# What needs to be done
Gather all lines with "High" from the records.

[Stored records]

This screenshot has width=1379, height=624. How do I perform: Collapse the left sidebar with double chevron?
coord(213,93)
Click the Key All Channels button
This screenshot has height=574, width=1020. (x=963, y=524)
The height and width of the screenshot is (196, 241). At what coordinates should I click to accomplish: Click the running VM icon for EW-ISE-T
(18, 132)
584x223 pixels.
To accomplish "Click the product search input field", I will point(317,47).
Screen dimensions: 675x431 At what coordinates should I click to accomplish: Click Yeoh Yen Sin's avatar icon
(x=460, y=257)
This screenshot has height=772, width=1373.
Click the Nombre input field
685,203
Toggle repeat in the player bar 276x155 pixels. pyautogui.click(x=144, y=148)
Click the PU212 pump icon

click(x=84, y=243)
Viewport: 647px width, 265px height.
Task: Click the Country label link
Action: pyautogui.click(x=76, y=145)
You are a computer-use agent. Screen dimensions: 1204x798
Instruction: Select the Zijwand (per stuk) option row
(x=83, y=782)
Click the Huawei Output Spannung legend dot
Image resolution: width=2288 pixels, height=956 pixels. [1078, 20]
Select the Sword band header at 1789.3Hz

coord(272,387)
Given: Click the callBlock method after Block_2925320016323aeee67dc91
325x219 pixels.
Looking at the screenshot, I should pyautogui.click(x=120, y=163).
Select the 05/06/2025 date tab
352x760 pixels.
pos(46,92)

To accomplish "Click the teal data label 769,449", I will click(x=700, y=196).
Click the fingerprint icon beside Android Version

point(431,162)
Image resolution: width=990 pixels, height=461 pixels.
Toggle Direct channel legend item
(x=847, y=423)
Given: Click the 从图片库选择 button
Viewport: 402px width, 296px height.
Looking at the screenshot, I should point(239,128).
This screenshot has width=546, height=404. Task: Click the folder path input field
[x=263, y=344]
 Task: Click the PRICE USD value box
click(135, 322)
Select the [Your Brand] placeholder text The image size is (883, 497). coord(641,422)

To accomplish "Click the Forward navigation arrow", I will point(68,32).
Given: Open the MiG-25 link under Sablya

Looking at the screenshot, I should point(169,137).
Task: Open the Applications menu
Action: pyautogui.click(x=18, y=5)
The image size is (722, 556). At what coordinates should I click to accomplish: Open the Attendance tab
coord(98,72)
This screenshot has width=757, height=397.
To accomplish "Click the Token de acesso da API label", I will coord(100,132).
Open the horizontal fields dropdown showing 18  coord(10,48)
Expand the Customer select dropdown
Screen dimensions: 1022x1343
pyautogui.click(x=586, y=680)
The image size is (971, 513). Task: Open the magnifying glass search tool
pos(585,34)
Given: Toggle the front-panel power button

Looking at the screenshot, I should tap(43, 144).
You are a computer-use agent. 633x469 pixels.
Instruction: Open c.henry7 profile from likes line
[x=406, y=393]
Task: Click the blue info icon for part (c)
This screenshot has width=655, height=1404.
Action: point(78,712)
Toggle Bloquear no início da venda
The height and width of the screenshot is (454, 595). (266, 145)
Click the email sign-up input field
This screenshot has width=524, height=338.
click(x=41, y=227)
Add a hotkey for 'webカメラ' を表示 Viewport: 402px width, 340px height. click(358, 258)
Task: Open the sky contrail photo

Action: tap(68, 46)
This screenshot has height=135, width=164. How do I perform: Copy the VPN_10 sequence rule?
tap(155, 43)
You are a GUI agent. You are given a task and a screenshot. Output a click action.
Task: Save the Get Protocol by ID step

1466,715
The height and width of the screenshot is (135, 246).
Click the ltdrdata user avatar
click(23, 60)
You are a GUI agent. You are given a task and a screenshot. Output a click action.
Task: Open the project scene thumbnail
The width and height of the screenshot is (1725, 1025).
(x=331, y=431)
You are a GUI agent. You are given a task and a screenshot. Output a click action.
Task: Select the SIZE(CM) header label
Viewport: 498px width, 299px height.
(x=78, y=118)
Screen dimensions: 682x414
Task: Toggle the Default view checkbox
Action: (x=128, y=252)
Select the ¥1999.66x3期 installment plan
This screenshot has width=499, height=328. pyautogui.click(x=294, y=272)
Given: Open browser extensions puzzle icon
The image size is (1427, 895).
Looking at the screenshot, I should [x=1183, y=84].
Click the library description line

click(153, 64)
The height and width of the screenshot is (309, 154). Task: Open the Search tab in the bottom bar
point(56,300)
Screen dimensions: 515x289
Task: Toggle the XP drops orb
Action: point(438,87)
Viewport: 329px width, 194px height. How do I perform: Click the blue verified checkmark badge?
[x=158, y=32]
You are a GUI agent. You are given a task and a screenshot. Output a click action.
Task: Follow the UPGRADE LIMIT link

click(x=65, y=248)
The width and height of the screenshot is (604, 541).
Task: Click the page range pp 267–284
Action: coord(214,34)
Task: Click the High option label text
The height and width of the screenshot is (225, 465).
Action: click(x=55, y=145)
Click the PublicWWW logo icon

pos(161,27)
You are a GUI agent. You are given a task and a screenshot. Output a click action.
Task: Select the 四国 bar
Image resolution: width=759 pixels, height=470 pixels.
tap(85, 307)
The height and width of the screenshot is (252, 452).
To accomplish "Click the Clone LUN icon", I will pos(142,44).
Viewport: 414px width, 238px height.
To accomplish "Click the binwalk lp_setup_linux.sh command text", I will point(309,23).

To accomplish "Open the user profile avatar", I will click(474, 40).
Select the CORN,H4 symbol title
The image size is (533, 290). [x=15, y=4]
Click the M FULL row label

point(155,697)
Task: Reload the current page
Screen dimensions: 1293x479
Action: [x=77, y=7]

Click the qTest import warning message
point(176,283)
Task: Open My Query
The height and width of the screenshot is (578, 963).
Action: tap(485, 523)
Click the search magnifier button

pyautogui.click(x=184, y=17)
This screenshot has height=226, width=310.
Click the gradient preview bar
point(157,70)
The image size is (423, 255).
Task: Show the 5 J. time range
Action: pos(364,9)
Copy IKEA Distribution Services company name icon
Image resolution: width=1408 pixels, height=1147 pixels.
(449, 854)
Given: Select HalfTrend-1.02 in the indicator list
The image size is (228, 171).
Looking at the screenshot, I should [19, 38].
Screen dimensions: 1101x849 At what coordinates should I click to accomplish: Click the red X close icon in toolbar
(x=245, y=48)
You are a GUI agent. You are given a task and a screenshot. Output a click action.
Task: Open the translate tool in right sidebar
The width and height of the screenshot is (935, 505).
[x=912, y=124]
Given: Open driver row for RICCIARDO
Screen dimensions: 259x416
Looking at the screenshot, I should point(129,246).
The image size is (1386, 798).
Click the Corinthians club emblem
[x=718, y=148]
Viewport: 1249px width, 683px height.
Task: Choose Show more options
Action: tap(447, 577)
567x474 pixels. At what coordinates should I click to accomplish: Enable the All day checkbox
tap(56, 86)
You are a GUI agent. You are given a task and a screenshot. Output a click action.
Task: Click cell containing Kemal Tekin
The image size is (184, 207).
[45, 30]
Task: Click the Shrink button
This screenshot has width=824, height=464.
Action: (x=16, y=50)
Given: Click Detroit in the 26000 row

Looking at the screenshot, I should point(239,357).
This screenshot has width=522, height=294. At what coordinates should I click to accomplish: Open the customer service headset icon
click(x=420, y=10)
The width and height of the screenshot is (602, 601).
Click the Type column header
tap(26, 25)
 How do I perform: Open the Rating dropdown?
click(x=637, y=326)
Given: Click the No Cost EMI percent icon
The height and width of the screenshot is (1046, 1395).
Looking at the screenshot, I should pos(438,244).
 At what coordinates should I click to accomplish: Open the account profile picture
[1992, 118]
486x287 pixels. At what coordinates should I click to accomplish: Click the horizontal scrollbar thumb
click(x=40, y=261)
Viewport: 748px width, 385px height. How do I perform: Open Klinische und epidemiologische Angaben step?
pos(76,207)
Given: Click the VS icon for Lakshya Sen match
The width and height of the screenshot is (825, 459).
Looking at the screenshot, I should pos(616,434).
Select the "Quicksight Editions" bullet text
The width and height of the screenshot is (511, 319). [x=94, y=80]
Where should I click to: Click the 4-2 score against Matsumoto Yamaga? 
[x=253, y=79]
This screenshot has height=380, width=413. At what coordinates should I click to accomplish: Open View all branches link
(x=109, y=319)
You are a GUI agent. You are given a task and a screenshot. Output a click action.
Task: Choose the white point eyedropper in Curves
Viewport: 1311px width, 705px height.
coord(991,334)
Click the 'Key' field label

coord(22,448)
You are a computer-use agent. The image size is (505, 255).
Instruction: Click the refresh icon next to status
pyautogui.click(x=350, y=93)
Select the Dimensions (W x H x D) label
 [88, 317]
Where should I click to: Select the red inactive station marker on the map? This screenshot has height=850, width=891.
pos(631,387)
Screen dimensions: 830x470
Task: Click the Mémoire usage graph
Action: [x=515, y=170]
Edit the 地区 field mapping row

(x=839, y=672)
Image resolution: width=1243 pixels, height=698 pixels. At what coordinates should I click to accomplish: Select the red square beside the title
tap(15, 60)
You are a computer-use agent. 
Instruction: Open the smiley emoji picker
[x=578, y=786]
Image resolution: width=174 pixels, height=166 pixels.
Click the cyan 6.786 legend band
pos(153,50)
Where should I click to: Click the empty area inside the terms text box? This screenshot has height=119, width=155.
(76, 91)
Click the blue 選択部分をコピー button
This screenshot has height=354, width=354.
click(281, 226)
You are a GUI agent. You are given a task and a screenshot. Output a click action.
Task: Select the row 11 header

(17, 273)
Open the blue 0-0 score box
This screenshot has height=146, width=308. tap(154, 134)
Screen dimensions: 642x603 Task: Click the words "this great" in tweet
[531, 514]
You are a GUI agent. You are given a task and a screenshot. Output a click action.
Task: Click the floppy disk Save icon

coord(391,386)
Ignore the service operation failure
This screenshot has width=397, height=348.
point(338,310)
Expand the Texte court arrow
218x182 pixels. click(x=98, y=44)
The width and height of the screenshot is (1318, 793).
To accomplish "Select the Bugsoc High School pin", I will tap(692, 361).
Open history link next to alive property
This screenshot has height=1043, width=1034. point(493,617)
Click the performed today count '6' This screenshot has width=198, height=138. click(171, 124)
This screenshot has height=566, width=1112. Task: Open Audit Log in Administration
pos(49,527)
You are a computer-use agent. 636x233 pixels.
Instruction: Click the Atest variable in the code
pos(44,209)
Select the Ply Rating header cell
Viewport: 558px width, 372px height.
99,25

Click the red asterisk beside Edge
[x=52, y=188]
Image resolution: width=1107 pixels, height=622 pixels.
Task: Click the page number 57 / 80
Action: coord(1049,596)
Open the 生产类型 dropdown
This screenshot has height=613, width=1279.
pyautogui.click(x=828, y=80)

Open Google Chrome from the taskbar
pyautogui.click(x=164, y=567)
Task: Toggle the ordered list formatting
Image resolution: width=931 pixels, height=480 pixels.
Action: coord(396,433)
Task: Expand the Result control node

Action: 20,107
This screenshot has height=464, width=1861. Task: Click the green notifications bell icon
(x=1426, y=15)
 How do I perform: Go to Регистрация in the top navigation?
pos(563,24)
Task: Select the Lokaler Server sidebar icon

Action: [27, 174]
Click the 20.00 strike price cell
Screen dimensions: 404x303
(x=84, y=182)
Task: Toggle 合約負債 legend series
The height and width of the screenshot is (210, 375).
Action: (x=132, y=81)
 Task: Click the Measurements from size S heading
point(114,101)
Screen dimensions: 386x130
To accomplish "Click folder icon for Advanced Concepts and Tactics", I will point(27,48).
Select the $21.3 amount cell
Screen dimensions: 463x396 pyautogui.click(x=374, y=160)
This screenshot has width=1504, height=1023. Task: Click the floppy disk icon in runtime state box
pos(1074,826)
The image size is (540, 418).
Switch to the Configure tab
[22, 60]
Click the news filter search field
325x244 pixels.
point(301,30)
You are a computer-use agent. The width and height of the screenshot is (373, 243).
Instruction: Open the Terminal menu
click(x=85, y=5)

# Solution to the problem
Task: Click the High option label text
To accomplish "Select the Bugsoc High School pin", I will tap(692, 361).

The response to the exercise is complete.